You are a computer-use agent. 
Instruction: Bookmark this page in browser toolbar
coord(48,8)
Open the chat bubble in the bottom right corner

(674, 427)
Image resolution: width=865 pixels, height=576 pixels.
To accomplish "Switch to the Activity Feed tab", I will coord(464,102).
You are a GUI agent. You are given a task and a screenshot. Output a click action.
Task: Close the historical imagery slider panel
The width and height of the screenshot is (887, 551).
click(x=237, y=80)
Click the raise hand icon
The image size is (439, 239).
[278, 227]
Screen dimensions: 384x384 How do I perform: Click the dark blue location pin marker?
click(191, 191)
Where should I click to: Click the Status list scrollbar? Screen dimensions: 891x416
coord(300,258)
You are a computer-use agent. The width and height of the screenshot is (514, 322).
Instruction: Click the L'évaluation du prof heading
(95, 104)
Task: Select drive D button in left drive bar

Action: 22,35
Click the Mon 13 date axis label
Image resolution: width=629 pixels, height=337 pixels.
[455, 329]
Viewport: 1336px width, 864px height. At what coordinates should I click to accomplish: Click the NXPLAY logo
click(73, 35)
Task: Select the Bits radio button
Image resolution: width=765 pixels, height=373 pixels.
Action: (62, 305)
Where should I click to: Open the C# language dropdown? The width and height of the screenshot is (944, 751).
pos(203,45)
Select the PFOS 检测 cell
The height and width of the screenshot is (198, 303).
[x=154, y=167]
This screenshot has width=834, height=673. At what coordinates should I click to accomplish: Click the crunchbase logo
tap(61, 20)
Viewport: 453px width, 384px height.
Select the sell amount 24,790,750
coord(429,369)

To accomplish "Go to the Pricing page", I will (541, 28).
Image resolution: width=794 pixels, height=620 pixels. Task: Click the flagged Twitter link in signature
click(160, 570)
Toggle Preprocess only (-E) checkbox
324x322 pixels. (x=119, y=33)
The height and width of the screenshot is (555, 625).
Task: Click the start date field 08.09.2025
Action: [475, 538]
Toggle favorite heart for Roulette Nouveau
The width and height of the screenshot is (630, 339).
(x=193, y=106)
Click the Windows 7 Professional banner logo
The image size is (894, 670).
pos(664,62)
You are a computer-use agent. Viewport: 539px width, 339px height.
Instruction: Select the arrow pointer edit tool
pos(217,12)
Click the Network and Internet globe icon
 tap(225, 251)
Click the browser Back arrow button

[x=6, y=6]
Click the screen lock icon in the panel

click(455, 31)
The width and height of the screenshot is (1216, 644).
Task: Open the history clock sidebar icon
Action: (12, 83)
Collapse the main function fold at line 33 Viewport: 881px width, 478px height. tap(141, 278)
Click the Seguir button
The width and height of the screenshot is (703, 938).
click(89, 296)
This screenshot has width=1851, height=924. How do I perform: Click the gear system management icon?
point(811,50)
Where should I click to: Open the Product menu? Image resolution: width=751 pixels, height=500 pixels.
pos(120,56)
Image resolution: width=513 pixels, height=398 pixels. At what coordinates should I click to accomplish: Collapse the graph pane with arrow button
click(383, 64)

--- --- ---

### THE TASK
Convert every line of the material above into a Markdown table with the columns "No." and "Entry". Number the rows in order and leave out blank lines.

### WRITTEN ANSWER
| No. | Entry |
|---|---|
| 1 | You are a computer-use agent.  |
| 2 | Instruction: Bookmark this page in browser toolbar |
| 3 | coord(48,8) |
| 4 | Open the chat bubble in the bottom right corner |
| 5 | (674, 427) |
| 6 | Image resolution: width=865 pixels, height=576 pixels. |
| 7 | To accomplish "Switch to the Activity Feed tab", I will coord(464,102). |
| 8 | You are a GUI agent. You are given a task and a screenshot. Output a click action. |
| 9 | Task: Close the historical imagery slider panel |
| 10 | The width and height of the screenshot is (887, 551). |
| 11 | click(x=237, y=80) |
| 12 | Click the raise hand icon |
| 13 | The image size is (439, 239). |
| 14 | [278, 227] |
| 15 | Screen dimensions: 384x384 How do I perform: Click the dark blue location pin marker? |
| 16 | click(191, 191) |
| 17 | Where should I click to: Click the Status list scrollbar? Screen dimensions: 891x416 |
| 18 | coord(300,258) |
| 19 | You are a computer-use agent. The width and height of the screenshot is (514, 322). |
| 20 | Instruction: Click the L'évaluation du prof heading |
| 21 | (95, 104) |
| 22 | Task: Select drive D button in left drive bar |
| 23 | Action: 22,35 |
| 24 | Click the Mon 13 date axis label |
| 25 | Image resolution: width=629 pixels, height=337 pixels. |
| 26 | [455, 329] |
| 27 | Viewport: 1336px width, 864px height. At what coordinates should I click to accomplish: Click the NXPLAY logo |
| 28 | click(73, 35) |
| 29 | Task: Select the Bits radio button |
| 30 | Image resolution: width=765 pixels, height=373 pixels. |
| 31 | Action: (62, 305) |
| 32 | Where should I click to: Open the C# language dropdown? The width and height of the screenshot is (944, 751). |
| 33 | pos(203,45) |
| 34 | Select the PFOS 检测 cell |
| 35 | The height and width of the screenshot is (198, 303). |
| 36 | [x=154, y=167] |
| 37 | This screenshot has width=834, height=673. At what coordinates should I click to accomplish: Click the crunchbase logo |
| 38 | tap(61, 20) |
| 39 | Viewport: 453px width, 384px height. |
| 40 | Select the sell amount 24,790,750 |
| 41 | coord(429,369) |
| 42 | To accomplish "Go to the Pricing page", I will (541, 28). |
| 43 | Image resolution: width=794 pixels, height=620 pixels. Task: Click the flagged Twitter link in signature |
| 44 | click(160, 570) |
| 45 | Toggle Preprocess only (-E) checkbox |
| 46 | 324x322 pixels. (x=119, y=33) |
| 47 | The height and width of the screenshot is (555, 625). |
| 48 | Task: Click the start date field 08.09.2025 |
| 49 | Action: [475, 538] |
| 50 | Toggle favorite heart for Roulette Nouveau |
| 51 | The width and height of the screenshot is (630, 339). |
| 52 | (x=193, y=106) |
| 53 | Click the Windows 7 Professional banner logo |
| 54 | The image size is (894, 670). |
| 55 | pos(664,62) |
| 56 | You are a computer-use agent. Viewport: 539px width, 339px height. |
| 57 | Instruction: Select the arrow pointer edit tool |
| 58 | pos(217,12) |
| 59 | Click the Network and Internet globe icon |
| 60 |  tap(225, 251) |
| 61 | Click the browser Back arrow button |
| 62 | [x=6, y=6] |
| 63 | Click the screen lock icon in the panel |
| 64 | click(455, 31) |
| 65 | The width and height of the screenshot is (1216, 644). |
| 66 | Task: Open the history clock sidebar icon |
| 67 | Action: (12, 83) |
| 68 | Collapse the main function fold at line 33 Viewport: 881px width, 478px height. tap(141, 278) |
| 69 | Click the Seguir button |
| 70 | The width and height of the screenshot is (703, 938). |
| 71 | click(89, 296) |
| 72 | This screenshot has width=1851, height=924. How do I perform: Click the gear system management icon? |
| 73 | point(811,50) |
| 74 | Where should I click to: Open the Product menu? Image resolution: width=751 pixels, height=500 pixels. |
| 75 | pos(120,56) |
| 76 | Image resolution: width=513 pixels, height=398 pixels. At what coordinates should I click to accomplish: Collapse the graph pane with arrow button |
| 77 | click(383, 64) |